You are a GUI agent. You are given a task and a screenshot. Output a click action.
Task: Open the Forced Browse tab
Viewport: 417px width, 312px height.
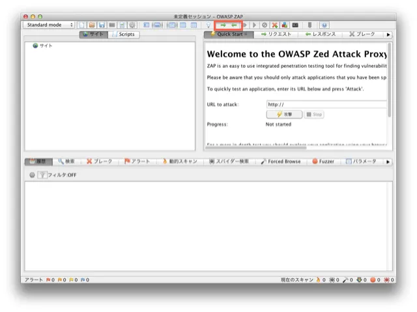(x=281, y=162)
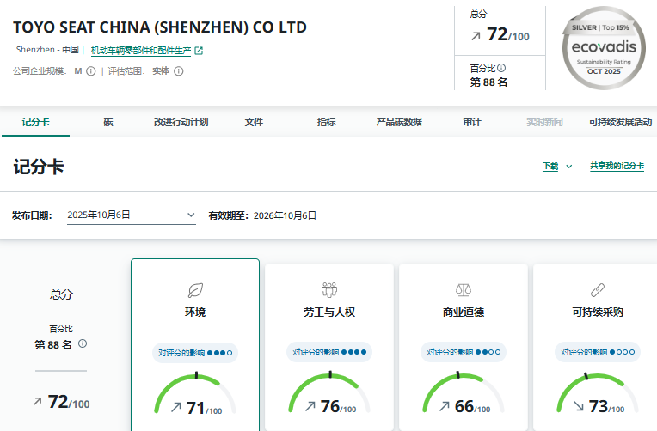Switch to the 碳 tab
657x431 pixels.
[x=108, y=122]
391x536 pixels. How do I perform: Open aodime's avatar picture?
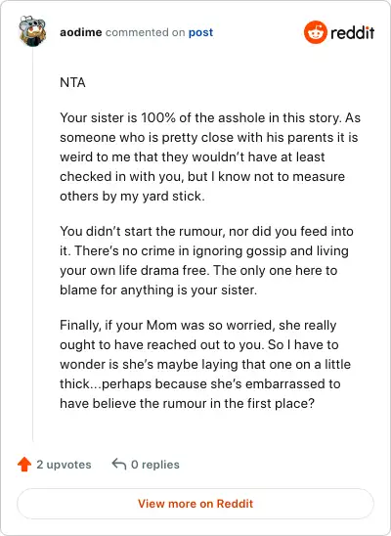click(32, 30)
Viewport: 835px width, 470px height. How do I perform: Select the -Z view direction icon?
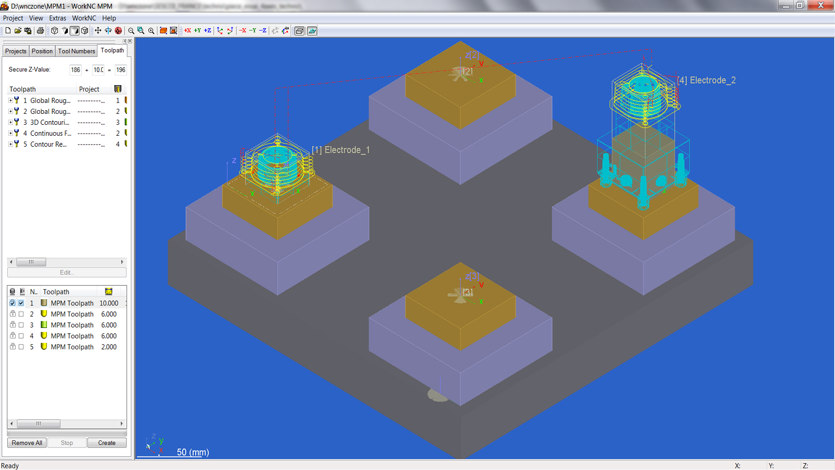pos(263,31)
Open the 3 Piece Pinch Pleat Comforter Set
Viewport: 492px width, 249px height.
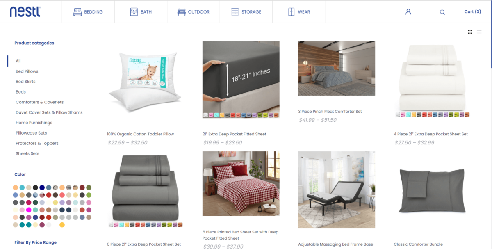point(330,112)
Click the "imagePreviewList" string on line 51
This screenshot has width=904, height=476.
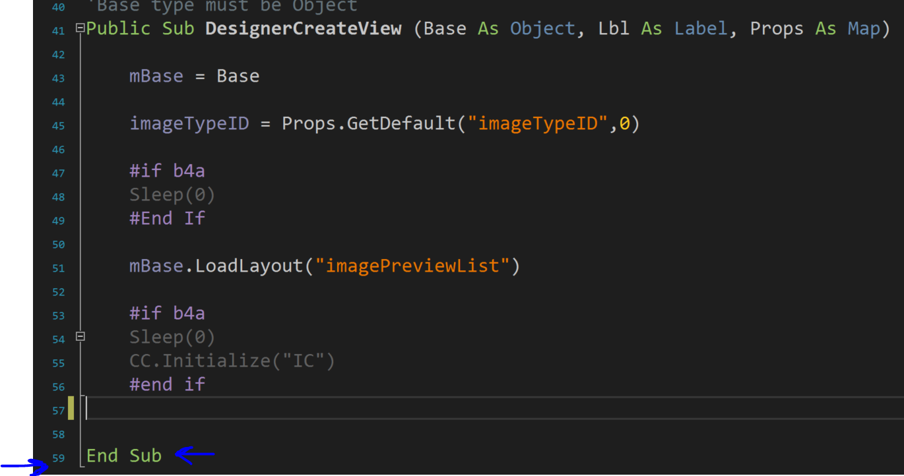point(417,266)
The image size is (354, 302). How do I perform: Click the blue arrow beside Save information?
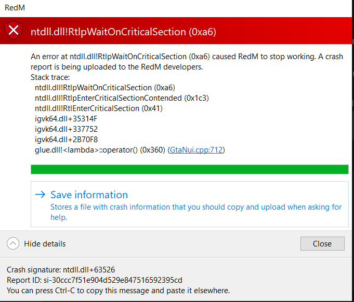pos(41,194)
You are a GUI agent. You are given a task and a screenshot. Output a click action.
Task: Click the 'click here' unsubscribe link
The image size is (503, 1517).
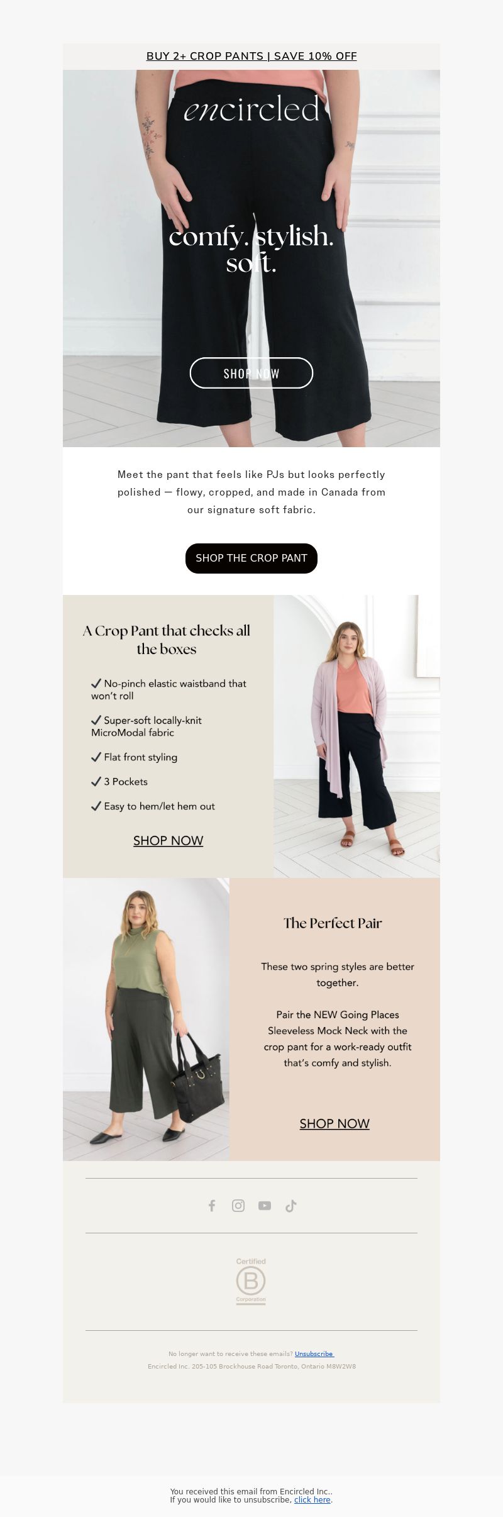click(312, 1499)
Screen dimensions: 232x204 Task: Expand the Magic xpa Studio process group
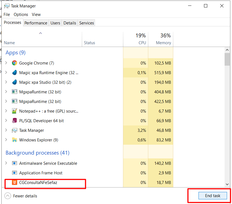click(x=6, y=82)
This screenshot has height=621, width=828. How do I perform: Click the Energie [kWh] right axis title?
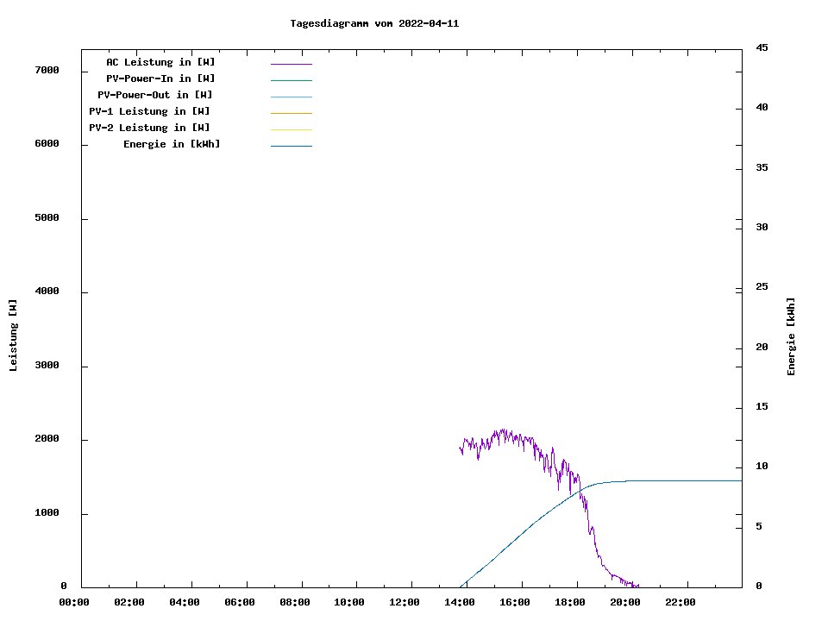tap(791, 336)
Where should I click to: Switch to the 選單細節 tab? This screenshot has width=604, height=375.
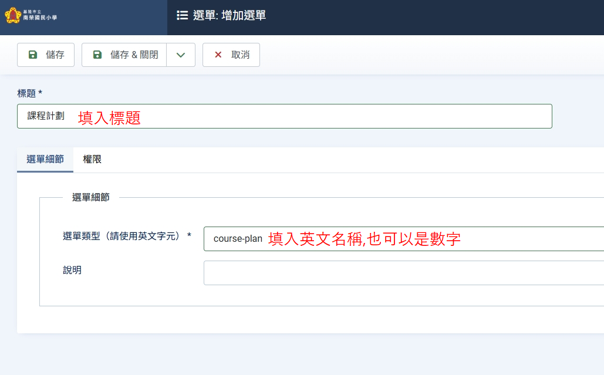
━━━━━━━━
◆ WHAT THIS TASK INVOLVES
Reproduce the whole listing word for word, setting aside any pictures.

◆ SOLVED EXERCISE
You are a GUI agent. You are given a task and a screenshot. Output a click action.
Task: Open the Forced Browse tab
Viewport: 417px width, 312px height.
(x=281, y=162)
Switch to the 碳 tab
657x431 pixels.
[x=108, y=122]
391x536 pixels. How do I perform: Open aodime's avatar picture?
click(32, 30)
Viewport: 835px width, 470px height. How do I perform: Select the -Z view direction icon?
pos(263,31)
Open the 3 Piece Pinch Pleat Comforter Set
Viewport: 492px width, 249px height.
point(330,112)
Click the "imagePreviewList" string on line 51
This screenshot has width=904, height=476.
point(417,266)
The image size is (354, 302). How do I perform: Click the blue arrow beside Save information?
pos(41,194)
You are a GUI agent. You are given a task and a screenshot. Output a click action.
Task: Click the 'click here' unsubscribe link
The image size is (503, 1517).
click(312, 1499)
Screen dimensions: 232x204 Task: Expand the Magic xpa Studio process group
click(x=6, y=82)
This screenshot has height=621, width=828. How do I perform: Click the Energie [kWh] right axis title?
tap(791, 336)
Where should I click to: Switch to the 選單細節 tab? This screenshot has width=604, height=375.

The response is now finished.